_What you are asked to do_
Your task is to write out all of the records once more, exactly.

Data items
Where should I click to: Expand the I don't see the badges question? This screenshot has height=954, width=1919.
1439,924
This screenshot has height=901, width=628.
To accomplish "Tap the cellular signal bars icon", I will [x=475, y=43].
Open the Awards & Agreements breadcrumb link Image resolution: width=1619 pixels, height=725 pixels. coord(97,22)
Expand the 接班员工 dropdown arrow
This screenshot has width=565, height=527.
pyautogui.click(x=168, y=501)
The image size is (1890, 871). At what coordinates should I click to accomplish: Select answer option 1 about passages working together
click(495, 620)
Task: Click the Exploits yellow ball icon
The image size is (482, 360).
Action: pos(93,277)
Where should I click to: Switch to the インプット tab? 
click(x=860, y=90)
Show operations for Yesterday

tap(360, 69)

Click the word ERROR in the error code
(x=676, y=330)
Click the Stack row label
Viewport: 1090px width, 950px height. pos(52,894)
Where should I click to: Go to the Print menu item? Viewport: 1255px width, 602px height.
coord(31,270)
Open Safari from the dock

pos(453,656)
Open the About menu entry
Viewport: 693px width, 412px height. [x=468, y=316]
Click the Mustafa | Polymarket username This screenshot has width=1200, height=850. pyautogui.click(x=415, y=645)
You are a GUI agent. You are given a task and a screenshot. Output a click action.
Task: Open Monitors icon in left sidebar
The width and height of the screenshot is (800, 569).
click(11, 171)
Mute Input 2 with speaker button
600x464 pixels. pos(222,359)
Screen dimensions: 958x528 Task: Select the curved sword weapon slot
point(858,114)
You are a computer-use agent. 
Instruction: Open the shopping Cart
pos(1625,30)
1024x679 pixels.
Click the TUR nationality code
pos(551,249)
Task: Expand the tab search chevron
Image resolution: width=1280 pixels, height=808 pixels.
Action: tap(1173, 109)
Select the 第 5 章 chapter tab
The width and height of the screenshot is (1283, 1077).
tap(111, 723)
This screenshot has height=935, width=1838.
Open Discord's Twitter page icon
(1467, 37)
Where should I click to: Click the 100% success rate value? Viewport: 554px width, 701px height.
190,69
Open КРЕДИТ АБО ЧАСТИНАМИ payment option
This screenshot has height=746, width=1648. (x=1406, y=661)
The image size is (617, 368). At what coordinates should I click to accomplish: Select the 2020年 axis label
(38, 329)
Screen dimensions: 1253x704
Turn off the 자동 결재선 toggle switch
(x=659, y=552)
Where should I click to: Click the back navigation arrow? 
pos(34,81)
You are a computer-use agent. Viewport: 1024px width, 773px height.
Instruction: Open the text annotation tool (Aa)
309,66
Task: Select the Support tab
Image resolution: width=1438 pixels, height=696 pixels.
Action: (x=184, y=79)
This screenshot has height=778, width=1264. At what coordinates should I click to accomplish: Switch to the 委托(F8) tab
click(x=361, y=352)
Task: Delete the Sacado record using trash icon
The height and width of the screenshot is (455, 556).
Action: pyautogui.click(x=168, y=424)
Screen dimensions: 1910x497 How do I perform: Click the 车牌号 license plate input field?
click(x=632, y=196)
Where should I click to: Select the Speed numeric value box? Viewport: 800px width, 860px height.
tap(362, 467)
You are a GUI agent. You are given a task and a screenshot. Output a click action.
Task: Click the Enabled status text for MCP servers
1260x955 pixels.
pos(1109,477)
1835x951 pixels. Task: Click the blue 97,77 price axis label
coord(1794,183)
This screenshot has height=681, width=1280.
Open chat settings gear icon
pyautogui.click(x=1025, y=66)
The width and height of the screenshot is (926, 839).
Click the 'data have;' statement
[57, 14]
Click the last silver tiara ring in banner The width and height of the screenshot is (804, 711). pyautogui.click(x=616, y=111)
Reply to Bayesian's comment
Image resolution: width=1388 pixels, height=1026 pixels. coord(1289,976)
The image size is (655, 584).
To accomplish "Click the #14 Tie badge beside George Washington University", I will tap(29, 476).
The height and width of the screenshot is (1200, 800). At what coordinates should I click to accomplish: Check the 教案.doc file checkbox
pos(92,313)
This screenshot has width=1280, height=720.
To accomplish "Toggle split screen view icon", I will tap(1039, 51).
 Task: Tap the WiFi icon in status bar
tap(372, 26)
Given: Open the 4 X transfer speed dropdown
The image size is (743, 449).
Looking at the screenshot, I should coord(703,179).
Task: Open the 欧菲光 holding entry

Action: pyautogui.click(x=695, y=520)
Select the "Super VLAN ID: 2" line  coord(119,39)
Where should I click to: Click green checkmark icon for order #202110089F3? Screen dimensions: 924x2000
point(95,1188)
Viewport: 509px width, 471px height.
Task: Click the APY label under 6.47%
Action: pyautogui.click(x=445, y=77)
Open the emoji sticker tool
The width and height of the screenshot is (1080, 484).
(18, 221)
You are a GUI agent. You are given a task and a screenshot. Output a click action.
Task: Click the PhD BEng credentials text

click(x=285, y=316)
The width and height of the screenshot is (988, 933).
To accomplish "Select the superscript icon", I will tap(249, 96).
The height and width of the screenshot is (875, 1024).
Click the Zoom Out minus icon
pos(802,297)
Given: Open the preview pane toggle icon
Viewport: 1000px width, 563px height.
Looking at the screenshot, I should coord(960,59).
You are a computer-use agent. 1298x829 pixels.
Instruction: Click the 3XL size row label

_Output of the exercise_
Where should I click to: Expand the I don't see the badges question? This screenshot has height=954, width=1919.
1439,924
This screenshot has height=901, width=628.
To accomplish "Tap the cellular signal bars icon", I will [x=475, y=43].
Open the Awards & Agreements breadcrumb link Image resolution: width=1619 pixels, height=725 pixels. coord(97,22)
Expand the 接班员工 dropdown arrow
This screenshot has width=565, height=527.
pyautogui.click(x=168, y=501)
The image size is (1890, 871). At what coordinates should I click to accomplish: Select answer option 1 about passages working together
click(495, 620)
Task: Click the Exploits yellow ball icon
The image size is (482, 360).
Action: pos(93,277)
Where should I click to: Switch to the インプット tab? 
click(x=860, y=90)
Show operations for Yesterday

tap(360, 69)

Click the word ERROR in the error code
(x=676, y=330)
Click the Stack row label
Viewport: 1090px width, 950px height. pos(52,894)
Where should I click to: Go to the Print menu item? Viewport: 1255px width, 602px height.
coord(31,270)
Open Safari from the dock

pos(453,656)
Open the About menu entry
Viewport: 693px width, 412px height. [x=468, y=316]
Click the Mustafa | Polymarket username This screenshot has width=1200, height=850. pyautogui.click(x=415, y=645)
You are a GUI agent. You are given a task and a screenshot. Output a click action.
Task: Open Monitors icon in left sidebar
The width and height of the screenshot is (800, 569).
click(11, 171)
Mute Input 2 with speaker button
600x464 pixels. pos(222,359)
Screen dimensions: 958x528 Task: Select the curved sword weapon slot
point(858,114)
You are a computer-use agent. 
Instruction: Open the shopping Cart
pos(1625,30)
1024x679 pixels.
Click the TUR nationality code
pos(551,249)
Task: Expand the tab search chevron
Image resolution: width=1280 pixels, height=808 pixels.
Action: tap(1173, 109)
Select the 第 5 章 chapter tab
The width and height of the screenshot is (1283, 1077).
tap(111, 723)
This screenshot has height=935, width=1838.
Open Discord's Twitter page icon
(1467, 37)
Where should I click to: Click the 100% success rate value? Viewport: 554px width, 701px height.
190,69
Open КРЕДИТ АБО ЧАСТИНАМИ payment option
This screenshot has height=746, width=1648. (x=1406, y=661)
The image size is (617, 368). At what coordinates should I click to accomplish: Select the 2020年 axis label
(38, 329)
Screen dimensions: 1253x704
Turn off the 자동 결재선 toggle switch
(x=659, y=552)
Where should I click to: Click the back navigation arrow? 
pos(34,81)
You are a computer-use agent. Viewport: 1024px width, 773px height.
Instruction: Open the text annotation tool (Aa)
309,66
Task: Select the Support tab
Image resolution: width=1438 pixels, height=696 pixels.
Action: (x=184, y=79)
This screenshot has height=778, width=1264. At what coordinates should I click to accomplish: Switch to the 委托(F8) tab
click(x=361, y=352)
Task: Delete the Sacado record using trash icon
The height and width of the screenshot is (455, 556).
Action: pyautogui.click(x=168, y=424)
Screen dimensions: 1910x497 How do I perform: Click the 车牌号 license plate input field?
click(x=632, y=196)
Where should I click to: Select the Speed numeric value box? Viewport: 800px width, 860px height.
tap(362, 467)
You are a GUI agent. You are given a task and a screenshot. Output a click action.
Task: Click the Enabled status text for MCP servers
1260x955 pixels.
pos(1109,477)
1835x951 pixels. Task: Click the blue 97,77 price axis label
coord(1794,183)
This screenshot has height=681, width=1280.
Open chat settings gear icon
pyautogui.click(x=1025, y=66)
The width and height of the screenshot is (926, 839).
Click the 'data have;' statement
[57, 14]
Click the last silver tiara ring in banner The width and height of the screenshot is (804, 711). pyautogui.click(x=616, y=111)
Reply to Bayesian's comment
Image resolution: width=1388 pixels, height=1026 pixels. coord(1289,976)
The image size is (655, 584).
To accomplish "Click the #14 Tie badge beside George Washington University", I will tap(29, 476).
The height and width of the screenshot is (1200, 800). At what coordinates should I click to accomplish: Check the 教案.doc file checkbox
pos(92,313)
This screenshot has width=1280, height=720.
To accomplish "Toggle split screen view icon", I will tap(1039, 51).
 Task: Tap the WiFi icon in status bar
tap(372, 26)
Given: Open the 4 X transfer speed dropdown
The image size is (743, 449).
Looking at the screenshot, I should coord(703,179).
Task: Open the 欧菲光 holding entry

Action: pyautogui.click(x=695, y=520)
Select the "Super VLAN ID: 2" line  coord(119,39)
Where should I click to: Click green checkmark icon for order #202110089F3? Screen dimensions: 924x2000
point(95,1188)
Viewport: 509px width, 471px height.
Task: Click the APY label under 6.47%
Action: pyautogui.click(x=445, y=77)
Open the emoji sticker tool
The width and height of the screenshot is (1080, 484).
(18, 221)
You are a GUI agent. You are given a task and a screenshot. Output a click action.
Task: Click the PhD BEng credentials text

click(x=285, y=316)
The width and height of the screenshot is (988, 933).
To accomplish "Select the superscript icon", I will tap(249, 96).
The height and width of the screenshot is (875, 1024).
Click the Zoom Out minus icon
pos(802,297)
Given: Open the preview pane toggle icon
Viewport: 1000px width, 563px height.
Looking at the screenshot, I should coord(960,59).
You are a computer-use agent. 1298x829 pixels.
Instruction: Click the 3XL size row label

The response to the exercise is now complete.